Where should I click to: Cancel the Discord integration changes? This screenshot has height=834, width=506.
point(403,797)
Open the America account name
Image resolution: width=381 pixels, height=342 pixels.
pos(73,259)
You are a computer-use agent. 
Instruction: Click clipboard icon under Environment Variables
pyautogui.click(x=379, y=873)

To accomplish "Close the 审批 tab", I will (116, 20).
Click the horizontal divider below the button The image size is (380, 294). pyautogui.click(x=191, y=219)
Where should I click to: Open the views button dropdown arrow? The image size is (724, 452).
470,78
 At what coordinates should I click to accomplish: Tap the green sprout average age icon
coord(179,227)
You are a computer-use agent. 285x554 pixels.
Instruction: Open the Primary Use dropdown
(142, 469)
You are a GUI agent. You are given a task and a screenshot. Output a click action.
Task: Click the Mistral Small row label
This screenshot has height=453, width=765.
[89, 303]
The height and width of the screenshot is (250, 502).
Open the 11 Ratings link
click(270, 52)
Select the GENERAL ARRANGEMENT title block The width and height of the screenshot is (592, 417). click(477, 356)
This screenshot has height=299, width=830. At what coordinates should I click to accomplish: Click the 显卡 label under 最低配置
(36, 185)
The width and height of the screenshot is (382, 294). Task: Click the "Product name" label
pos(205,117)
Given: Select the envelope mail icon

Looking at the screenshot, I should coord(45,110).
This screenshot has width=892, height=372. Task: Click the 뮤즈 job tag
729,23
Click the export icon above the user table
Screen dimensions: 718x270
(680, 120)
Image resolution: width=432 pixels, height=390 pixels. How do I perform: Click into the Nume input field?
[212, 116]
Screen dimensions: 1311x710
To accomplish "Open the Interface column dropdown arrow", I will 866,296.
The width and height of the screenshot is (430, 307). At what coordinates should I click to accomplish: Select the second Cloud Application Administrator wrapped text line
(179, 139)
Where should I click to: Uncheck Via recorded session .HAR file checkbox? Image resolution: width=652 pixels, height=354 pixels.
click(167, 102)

+++++

▸ **Task**
Would you give the material above again, complete and exact?

▸ **Exercise response**
Where should I click to: Cancel the Discord integration changes? This screenshot has height=834, width=506.
point(403,797)
Open the America account name
Image resolution: width=381 pixels, height=342 pixels.
pos(73,259)
You are a computer-use agent. 
Instruction: Click clipboard icon under Environment Variables
pyautogui.click(x=379, y=873)

To accomplish "Close the 审批 tab", I will (116, 20).
Click the horizontal divider below the button The image size is (380, 294). pyautogui.click(x=191, y=219)
Where should I click to: Open the views button dropdown arrow? The image size is (724, 452).
470,78
 At what coordinates should I click to accomplish: Tap the green sprout average age icon
coord(179,227)
You are a computer-use agent. 285x554 pixels.
Instruction: Open the Primary Use dropdown
(142, 469)
You are a GUI agent. You are given a task and a screenshot. Output a click action.
Task: Click the Mistral Small row label
This screenshot has height=453, width=765.
[89, 303]
The height and width of the screenshot is (250, 502).
Open the 11 Ratings link
click(270, 52)
Select the GENERAL ARRANGEMENT title block The width and height of the screenshot is (592, 417). click(477, 356)
This screenshot has height=299, width=830. At what coordinates should I click to accomplish: Click the 显卡 label under 最低配置
(36, 185)
The width and height of the screenshot is (382, 294). Task: Click the "Product name" label
pos(205,117)
Given: Select the envelope mail icon

Looking at the screenshot, I should coord(45,110).
This screenshot has width=892, height=372. Task: Click the 뮤즈 job tag
729,23
Click the export icon above the user table
Screen dimensions: 718x270
(680, 120)
Image resolution: width=432 pixels, height=390 pixels. How do I perform: Click into the Nume input field?
[212, 116]
Screen dimensions: 1311x710
To accomplish "Open the Interface column dropdown arrow", I will 866,296.
The width and height of the screenshot is (430, 307). At what coordinates should I click to accomplish: Select the second Cloud Application Administrator wrapped text line
(179, 139)
Where should I click to: Uncheck Via recorded session .HAR file checkbox? Image resolution: width=652 pixels, height=354 pixels.
click(167, 102)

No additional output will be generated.